In the Carbon Literacy training I facilitate (supported by the Carbon Literacy Project) we talk a lot about levers of influence, and we've had some engaging discussions about the positive influence lawyers can have while serving their clients.
The Law Society backs this up, saying 'firms that are committed to pursuing the 1.5°C Paris Agreement goal should also consider how they might be able to influence the reduction of advised emissions in line with their broader target setting'.
How might we do this? The guidance suggests brushing up on your firm and clients' transition plans, understanding climate-related risks and opportunities relevant to your practice area and advising your clients about the same, advising clients who are working to reduce their emissions, and 'considering whether it is consistent to accept instruction and to advise on certain matters that the firm decides are incompatible with its climate change commitments.'
The discussion about whether a law firm can, or should, reject instructions that aren't compatible with climate goals has bubbled away for years, with some lawyers of the view that it just can't or won't happen.
The Law Students for Climate Accountability (LSCA)'s Carbon Circle Report in May looked at the work lawyers do for fossil fuel companies and found that in the context of transactional work, 55 firms facilitated £1.48 trillion in fossil fuel projects between 2018 and 2022. The report totted up the fossil fuel advice of Magic Circle law firms and found the five firms facilitated over £285 billion in transactional fossil fuel work, so they were dubbed the Carbon Circle. The report criticises law firms' failure to align their advised emissions with their internal ESG goals.
The LSCA report also notes, as does the Law Society guidance, that firms are at risk of being unable to recruit the best talent if they don't align their advised emissions policy to their climate goals.

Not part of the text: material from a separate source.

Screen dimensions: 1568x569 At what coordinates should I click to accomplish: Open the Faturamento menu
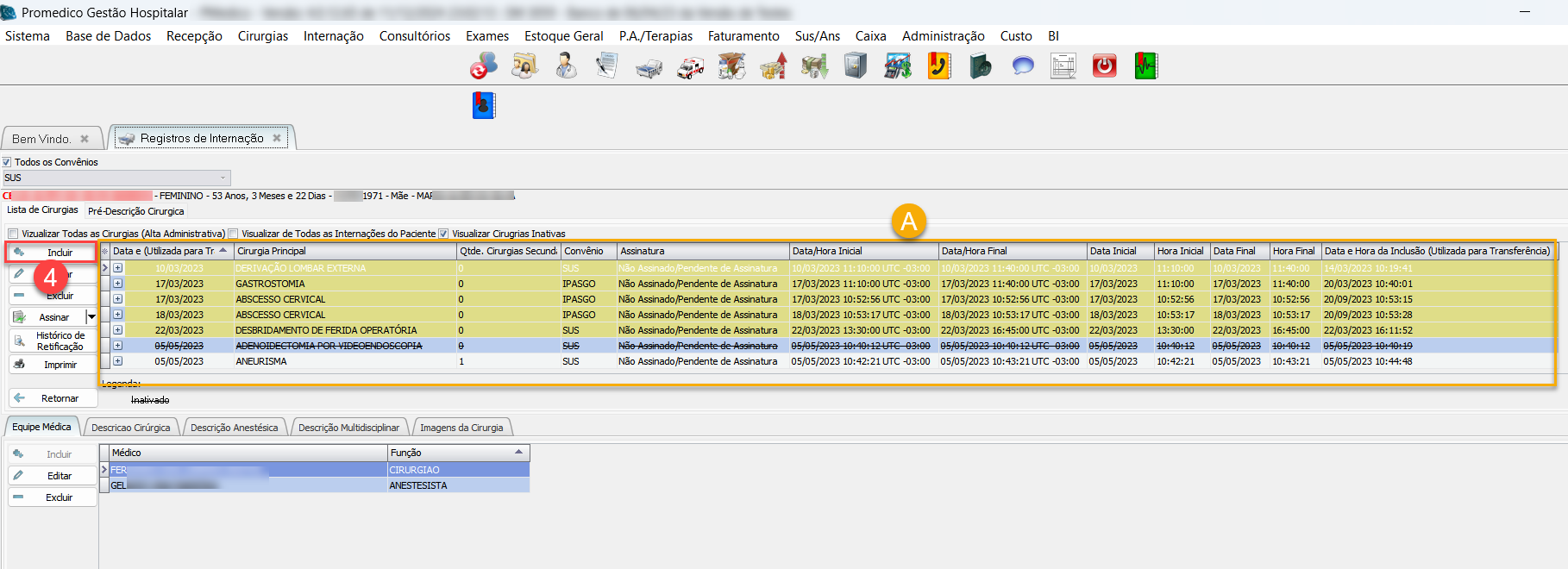(743, 36)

The suggestions of the LSCA include, among other things, law students asking firms about their advice record, and for associates: requesting to opt out of fossil fuel matters and seeking out renewable energy clients (if you're looking for a renewable energy team, I know a great one...). The LSCA says law firms should tackle advised emissions, avoid greenwashing, and allow lawyers to opt out of fossil fuel work.
Doubts have been expressed about the ability of law firms to effect the kind of change necessary to tackle advised emissions. The LSCA report makes the point that many firms took quick and decisive action to close offices in Russia and drop Russian oil clients following Russia's invasion of Ukraine, making it 'clear that, if they have the will to do so, firms are perfectly capable of deciding that servicing fossil fuel clients is not in keeping with their values.'
There will be nuance in the positions adopted. As Alasdair Cameron notes in this article, good lawyers are needed to support emitters in the transition to net zero. Issues such as responsible divestment and winding down of fossil fuel assets require legal support too.

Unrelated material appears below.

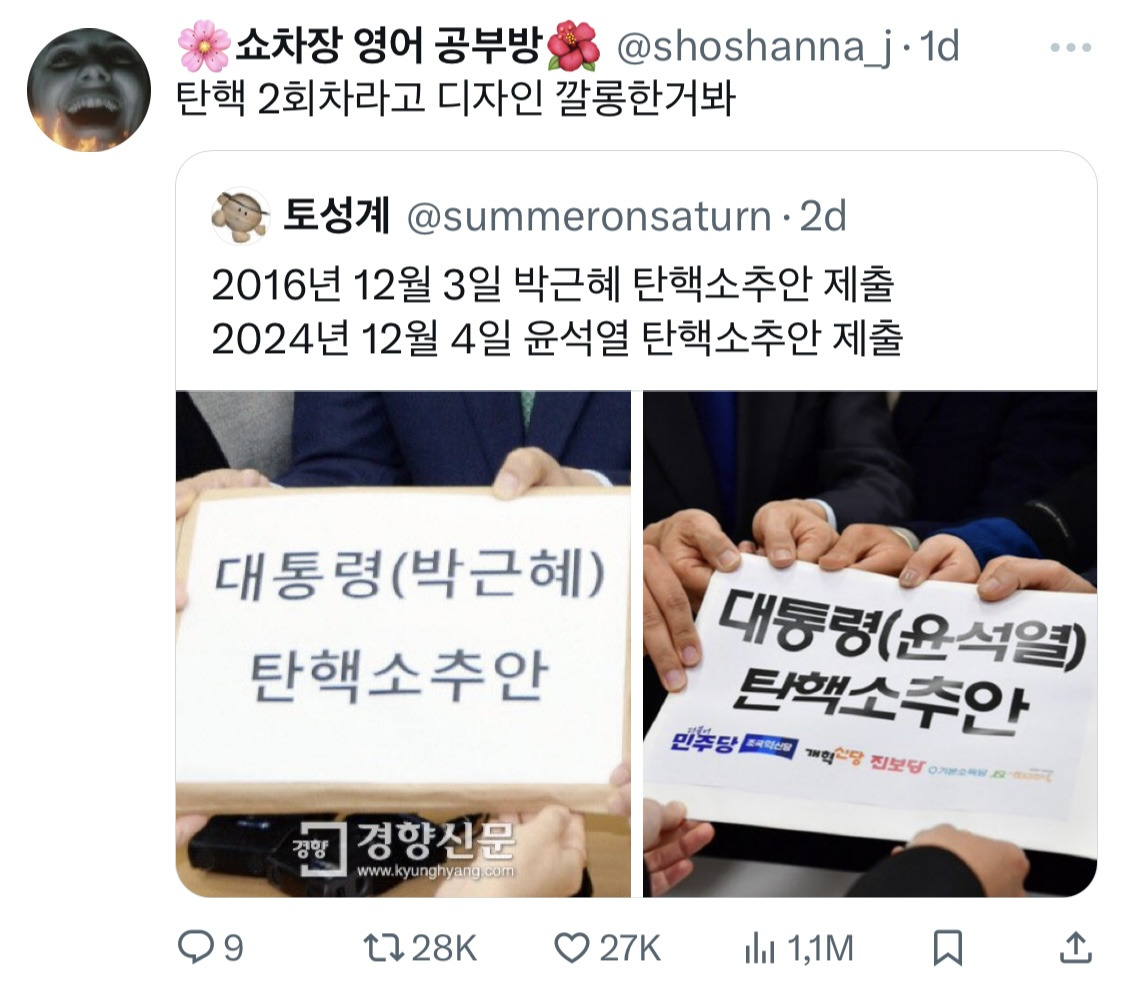Open @summeronsaturn quoted profile handle
Image resolution: width=1125 pixels, height=989 pixels.
tap(589, 217)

The Law Society guidance suggests other ways to take account of the climate crisis and reduce advised emissions, like advising on climate legal risks. There are a host of organisations that can help with this.
The Chancery Lane Project provides tools to support lawyers in aligning their contracts with net zero.
Legal Voices for the Future encourages discourse and action on the climate and ecological crises.
The Net Zero Lawyers Alliance aims to mobilise commercial lawyers, law firms and the law to accelerate the transition to net zero.
The Carbon Literacy Project runs a programme that allows lawyers and others to be certified as Carbon Literate.
There are also initiatives specific to practice areas, such as the Greener Litigation Pledge.
Will we see law firms publishing their approach to reducing advised emissions? How will firms approach the thorny topic of deciding when to decline instructions? Will we see firm-wide policies supporting lawyers who opt out of work on matters that contribute to the climate crisis?